Friday's game in Fort Collins is part of a bigger weekend for both teams. UNLV has a reasonably strong at-large profile for the NCAA tournament, but at 2-6 in conference play, that profile can't really afford a loss at Colorado State or New Mexico the following two days. Meanwhile, Colorado State is 4-3 in the league but is buried in the RPI. Yet if the Rams could somehow sweep the weekend at home against UNLV and San Diego State, the Mountain West would get much more interesting.

No. 7 Northwestern at Illinois
(Two games)

Jenna Hall has been gone for a few years, but folks in Champaign-Urbana should still be familiar with the intentional walk. And as the Illini look for at least one win that would go a long way toward cementing their NCAA tournament at-large profile, they may want to use the free pass against Northwestern's Adrienne Monka. The freshman earned NFCA Player of the Week honors last week and is slugging .919 this season. Then again, whom are you pitching to instead? Erin Dyer went 5-for-8 with a pair of home runs against Illinois last season.

Cal State Fullerton at Long Beach State
(Three games)

The second-best home team in the Big West hosts the league's most successful road team, a week after Long Beach separated itself as the lone challenger to Fullerton and Cal Poly. Pitching ruled last season's series, with just 11 runs scored as Fullerton took two of three, but with the exception of Brooke Turner, it'll be new faces in the circle this time around. Ari Cervantes has been excellent for Fullerton in league play (1.72 ERA), and first baseman K.C. Craddick is hitting .448 against the Big West, compared to .130 out of conference.

No. 13 North Carolina at No. 20 Georgia Tech
(Three games)

We're back to the ACC, where Georgia Tech looks to make up some or all of a 2½-game deficit behind first-place North Carolina. Add in Wednesday's doubleheader against Alabama, and it's a make-or-break week for the Yellow Jackets in terms of claiming a seed in the NCAA tournament. Georgia Tech has beaten North Carolina twice in the teams' past eight meetings. During that span, the Yellow Jackets have pushed across just 10 earned runs in 45 innings against current Tar Heels Lisa Norris and Danielle Spaulding.

No. 15 Tennessee at No. 11 Georgia
(Three games)

Strictly speaking, there's not a lot on the line here beyond conference tournament seeding. But with Alabama looming next week, Tennessee could use a road win or two to feel better about a potential NCAA tournament seed. Likewise, a strong closing push for the Bulldogs would help ensure a potential super regional in Athens. And after scoring seven runs in seven games against Washington, Florida and Alabama, it's another chance for the Bulldogs to prove that their otherwise prolific offensive numbers are indeed legit.

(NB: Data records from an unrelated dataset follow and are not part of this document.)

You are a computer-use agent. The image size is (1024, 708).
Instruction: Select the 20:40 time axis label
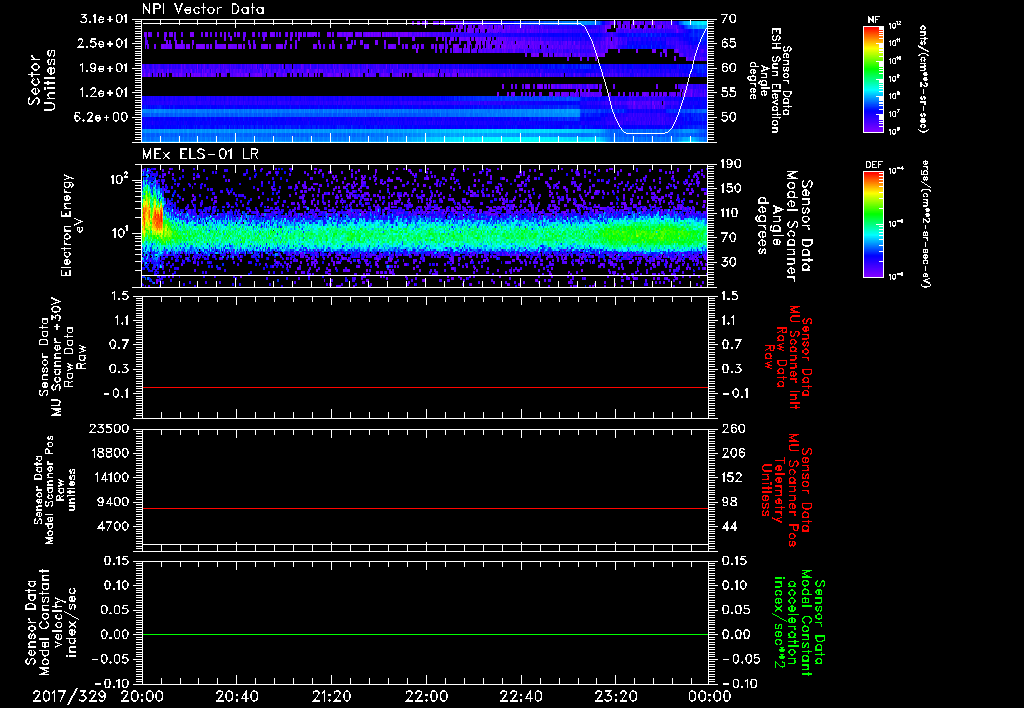[237, 695]
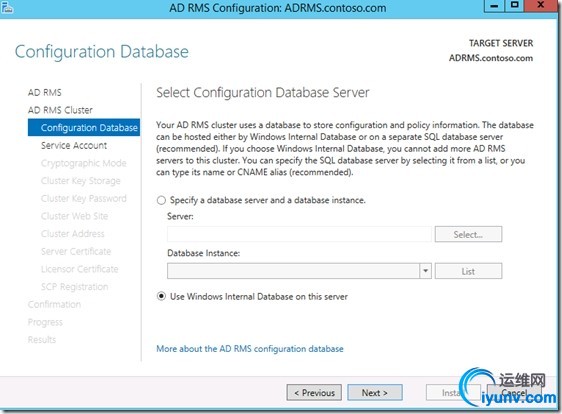Open Cluster Key Storage step in sidebar
Screen dimensions: 562x414
click(81, 181)
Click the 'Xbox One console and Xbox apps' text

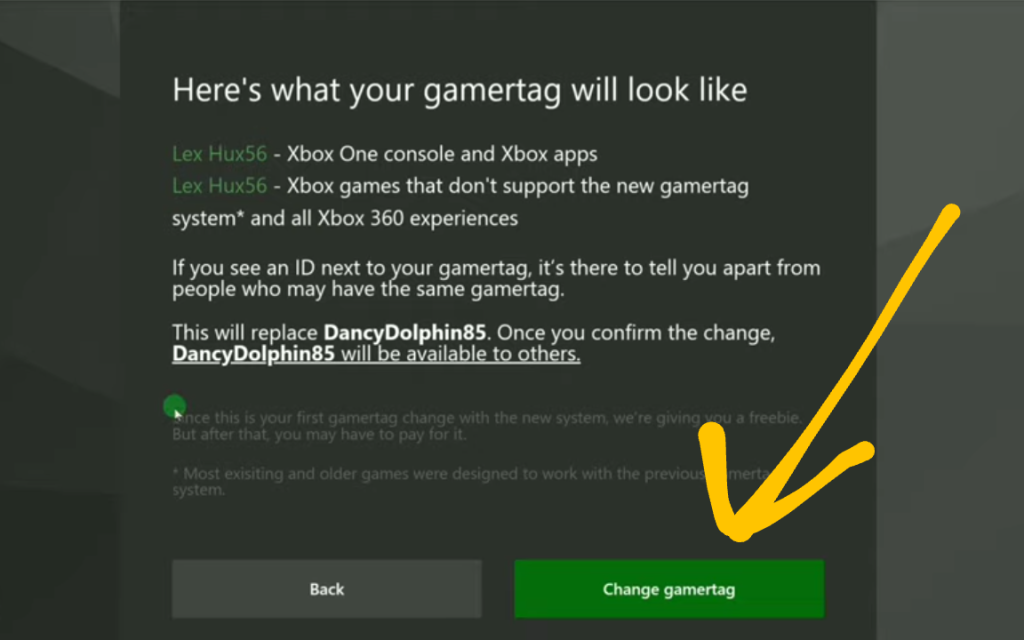[442, 154]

No. 14 Oklahoma at No. 10 Missouri
(Two games)

Two of the highest-profile programs unwilling to post their statistics online (making them more secretive than Nick Saban and Charlie Weis) meet in Columbia. The three runs Texas Tech scored in a 10-3 loss against Missouri last week marked only the third time in 15 games that an opponent scored more than two. Both teams are justifiably known for offense, but might this be the week that Missouri coach Ehren Earleywine's pitching depth and innovative bullpen philosophy gain a deserved spotlight?

No. 2 UCLA at No. 8 Arizona State
(Two games)

As usual in the Pac-10, UCLA and Washington swap places for single games Friday. Arizona State freshman Hillary Bach seems to be taking the Pac-10 learning curve with all four wheels on the ground. She's one of only three pitchers with an ERA of less than 3.00 in league play (2.42), joining UCLA's do-everything starter-reliever-slugger Megan Langenfeld and Washington's Danielle Lawrie. And while everyone's line is what it is for a reason, it's worth noting she has a 0.94 ERA in her six conference starts that didn't involve Arizona.

No. 3 Washington at No. 9 Arizona
(Two games)

It's the best offense in the nation against the best pitcher in the nation in a pair of games that will go a long way toward determining whether the conference title is done and dusted for the Wildcats or up for grabs in the final two weekends. What else needs to be said?